### Défi
Répondez à ces questions à partir du texte ci-dessous sur la transformation digitale :
1. À quelle date s'est tenue la « journée de la transformation digitale » ?
2. Avant quelle date un DPO doit-il être nommé dans les trois situations où il est obligatoire ?
3. Entre quels deux groupes de l'entreprise le « reverse mentoring » permet-il un échange de connaissances et de pratiques ?

### Extrait choisi
Le 17 janvier 2018, une « journée de la transformation digitale » se proposait d’apporter un éclairage sur la nécessité et les manières d’aborder la transformation digitale sans attendre. Une série de conseils avisés ressort clairement de l’ensemble de ces conférences très riches en retours d’expériences.
1) Identifier un leader de la transformation
Pour pouvoir transformer une organisation, il faut nécessairement s’être au préalable approprié et maîtriser le fonctionnement de l’entreprise. Il est donc fortement recommandé de choisir un responsable en interne qui dispose d’une vision complète du fonctionnement actuel de l’organisation.
Ce responsable devra, avec son équipe, formaliser et communiquer une vision claire de la transformation et donner l’impulsion aux équipes directement concernées par les changements.
Dans un contexte où la donnée devient un enjeu majeur, le DPO – Data Protection Officer (voir encadré) – jouera également un rôle clé dans la stratégie de la transformation de l’organisation à ses cotés.
Un DPO doit être nommé obligatoirement avant le 25 mai 2018 dans trois situations :
- Pour les traitements réalisés par une autorité ou un organisme public,
- Pour les organismes ayant pour activité de base des opérations de traitement nécessitant le suivi régulier et systématique des personnes à grande échelle,
- Pour les organismes ayant pour activité de base le traitement à grande échelle de données dites « sensibles » ou relatives aux condamnations pénales et infractions.
Dans les autres cas, le DPO n’est pas obligatoire.
2) Accompagner vos collaborateurs
Ils sont la richesse de votre modèle économique et doivent le rester dans un environnement désormais résolument numérique ! C’est toute la culture de l’entreprise qui doit être révolutionnée. Il faudra s’assurer de l’adhésion maximale de chacun des salariés, et donc prévoir d’allouer une énergie importante à l’accompagnement de vos collaborateurs.
Plusieurs solutions innovantes, déjà appliquées dans des moyennes et grandes entreprises françaises, peuvent être envisagées. Le « reverse mentoring » permettra un échange de connaissances et de pratiques entre les millennials (génération Y) et les seniors de l’entreprise. Sur un plan purement opérationnel, certaines IA proposent déjà d’analyser les comportements des collaborateurs pour leur prescrire un niveau de formation adapté voire personnalisé.
3) Penser les innovations au niveau mondial
La concurrence s’accélère, et il n’est plus à l’ordre du jour de penser une innovation pour un seul pays, au risque de voir cette innovation reprise et répliquée sur d’autres marchés sans avoir le temps de réagir. L’idée est de penser directement à des innovations pour une cible globale, et bien évidemment pour un meilleur rendement, quitte à prévoir des adaptations spécifiques pour certains marchés, ou bien des déploiements progressifs.

### Liste des données
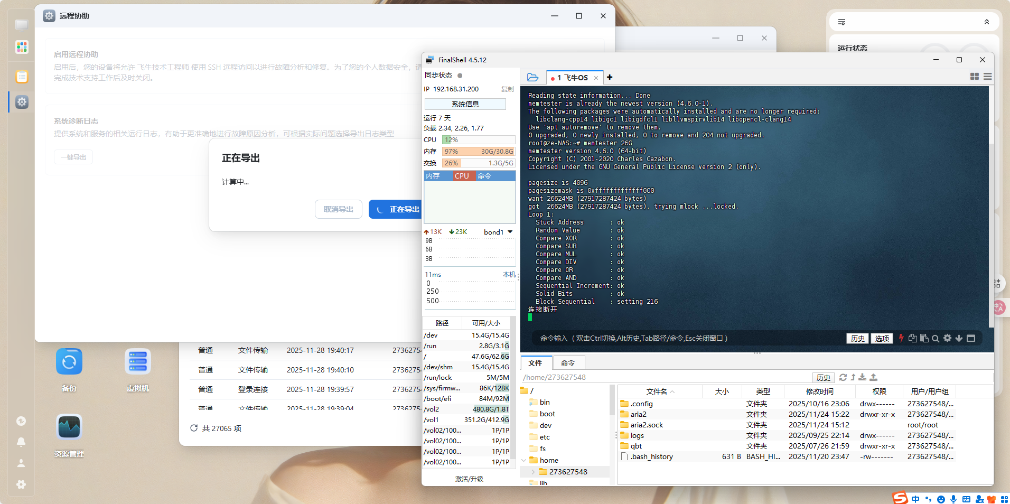Open the connection manager folder icon

[532, 78]
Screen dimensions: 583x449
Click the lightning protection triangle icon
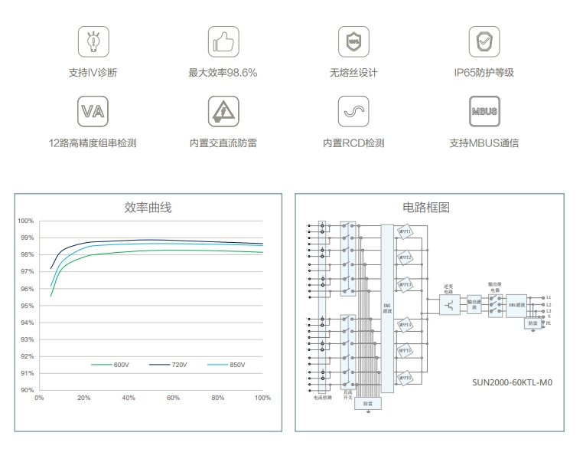click(x=223, y=111)
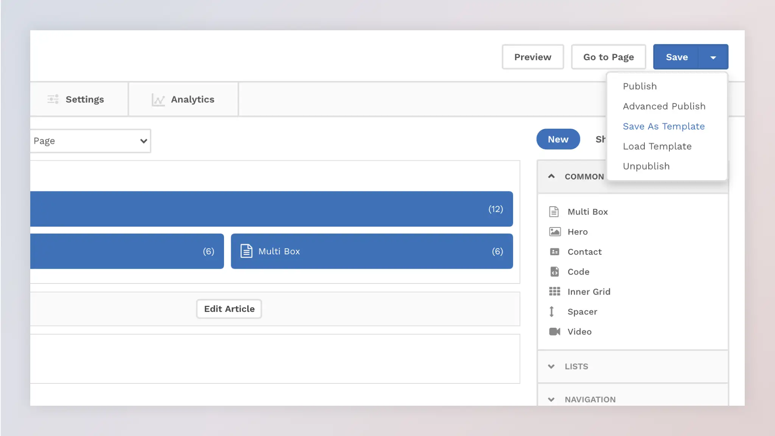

### Réponse à l'exercice
1. Le 17 janvier 2018.
2. Avant le 25 mai 2018.
3. Entre les millennials (génération Y) et les seniors de l'entreprise.